→ ПИСЬМЕННЫЕ ЗАДАНИЯ
A: Сколько лет, согласно тексту о роде Достоевских, насчитывает существование этого рода?
B: Дословно воспроизведите фрагмент текста о роде Достоевских, который открывается словами «Мы ни единого» и завершается словами «реально это осуществить?».

→ ЦИТИРУЕМЫЙ ТЕКСТ
⟨

Открылась поистине захватывающая генеалогическая картина, включающая движение рода в пределах Великого княжества Литовского, Речи Посполитой (Беларусь, Украина) и после - России. Достоевский относится к числу тех русских писателей, чьи биографии стали частью нашей национальной судьбы. Всё 500-летнее существование рода, к которому он принадлежит, заключает в себе некий провиденциальный смысл. Предки Достоевского, веками обитавшие на территории Великой, Белой и Малой Руси, примыкают к той этнической общности, которая составила основу всего русского мира. В позднейшие времена члены этого рода не поглотились «роком событий», не потерялись в рассеянии - они выжили и разделили судьбу страны. Они могли бы сказать о себе словами поэта:

Мы ни единого удара
не отклонили от себя.

Род Достоевских вписался в обыденную, повседневную, «невеликую» историю России в той же мере, в какой его самый выдающийся сочлен стал неотъемлемой частью её большой истории. Впрочем, одно не существует без другого. Не потому ли хроника рода отразила черты своего главного хроникёра, имя которому - Время.

Я также включил в «Хронику» свою историко-биографическую книгу «Родные и близкие», где речь идёт о родственном круге Достоевского - его отце, братьях, сёстрах, двух жёнах, пасынке и т.д. Конечно, хотелось бы, чтобы «Хроника рода Достоевских» достигла Беларуси, поступила в книжные магазины Минска и других городов, в образовательные, культурные, научные учреждения. Но как реально это осуществить?

Россия, по Вашему выражению, могла бы называться страной имени Достоевского. И какова эта Россия, каков ее культурный код, ее предназначение и судьба?

⟩

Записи
⟨

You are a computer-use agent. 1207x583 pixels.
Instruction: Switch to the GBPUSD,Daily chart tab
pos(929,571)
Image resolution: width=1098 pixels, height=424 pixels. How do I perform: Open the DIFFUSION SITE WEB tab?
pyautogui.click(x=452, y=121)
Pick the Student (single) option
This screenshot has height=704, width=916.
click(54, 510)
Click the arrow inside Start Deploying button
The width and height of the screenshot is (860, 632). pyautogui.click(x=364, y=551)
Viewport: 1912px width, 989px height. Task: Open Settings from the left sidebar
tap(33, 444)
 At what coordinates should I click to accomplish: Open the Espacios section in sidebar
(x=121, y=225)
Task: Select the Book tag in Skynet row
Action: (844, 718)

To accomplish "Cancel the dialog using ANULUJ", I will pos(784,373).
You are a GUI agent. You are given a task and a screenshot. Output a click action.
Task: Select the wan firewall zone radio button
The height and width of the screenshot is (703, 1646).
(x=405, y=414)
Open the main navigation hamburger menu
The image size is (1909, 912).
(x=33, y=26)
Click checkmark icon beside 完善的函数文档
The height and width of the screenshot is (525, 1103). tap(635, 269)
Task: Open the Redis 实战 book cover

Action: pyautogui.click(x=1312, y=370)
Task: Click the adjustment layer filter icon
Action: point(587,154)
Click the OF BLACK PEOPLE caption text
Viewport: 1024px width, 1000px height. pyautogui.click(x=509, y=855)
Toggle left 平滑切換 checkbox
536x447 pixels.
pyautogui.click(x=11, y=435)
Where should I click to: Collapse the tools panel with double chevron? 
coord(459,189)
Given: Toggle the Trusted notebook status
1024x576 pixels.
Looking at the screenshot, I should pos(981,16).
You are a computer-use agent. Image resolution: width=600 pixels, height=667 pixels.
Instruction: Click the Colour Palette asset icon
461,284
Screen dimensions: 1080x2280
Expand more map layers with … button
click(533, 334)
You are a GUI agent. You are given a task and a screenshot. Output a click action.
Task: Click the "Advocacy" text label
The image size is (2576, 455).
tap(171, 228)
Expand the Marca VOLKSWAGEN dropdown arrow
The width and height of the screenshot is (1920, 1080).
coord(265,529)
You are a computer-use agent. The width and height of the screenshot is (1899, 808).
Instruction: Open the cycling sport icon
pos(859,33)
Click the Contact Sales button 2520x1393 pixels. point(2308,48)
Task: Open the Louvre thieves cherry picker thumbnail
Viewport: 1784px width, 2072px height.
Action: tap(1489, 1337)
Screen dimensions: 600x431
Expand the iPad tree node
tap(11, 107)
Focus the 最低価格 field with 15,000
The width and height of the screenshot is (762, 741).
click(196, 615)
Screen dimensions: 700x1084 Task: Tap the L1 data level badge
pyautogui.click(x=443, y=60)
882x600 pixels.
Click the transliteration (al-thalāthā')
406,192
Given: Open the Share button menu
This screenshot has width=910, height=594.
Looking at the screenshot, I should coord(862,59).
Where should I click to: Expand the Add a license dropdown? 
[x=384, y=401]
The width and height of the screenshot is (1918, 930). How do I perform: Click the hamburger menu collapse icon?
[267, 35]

⟩

→ ОЖИДАЕМЫЕ ОТВЕТЫ
A: 500 лет.

B:
Мы ни единого удара
не отклонили от себя.

Род Достоевских вписался в обыденную, повседневную, «невеликую» историю России в той же мере, в какой его самый выдающийся сочлен стал неотъемлемой частью её большой истории. Впрочем, одно не существует без другого. Не потому ли хроника рода отразила черты своего главного хроникёра, имя которому - Время.

Я также включил в «Хронику» свою историко-биографическую книгу «Родные и близкие», где речь идёт о родственном круге Достоевского - его отце, братьях, сёстрах, двух жёнах, пасынке и т.д. Конечно, хотелось бы, чтобы «Хроника рода Достоевских» достигла Беларуси, поступила в книжные магазины Минска и других городов, в образовательные, культурные, научные учреждения. Но как реально это осуществить?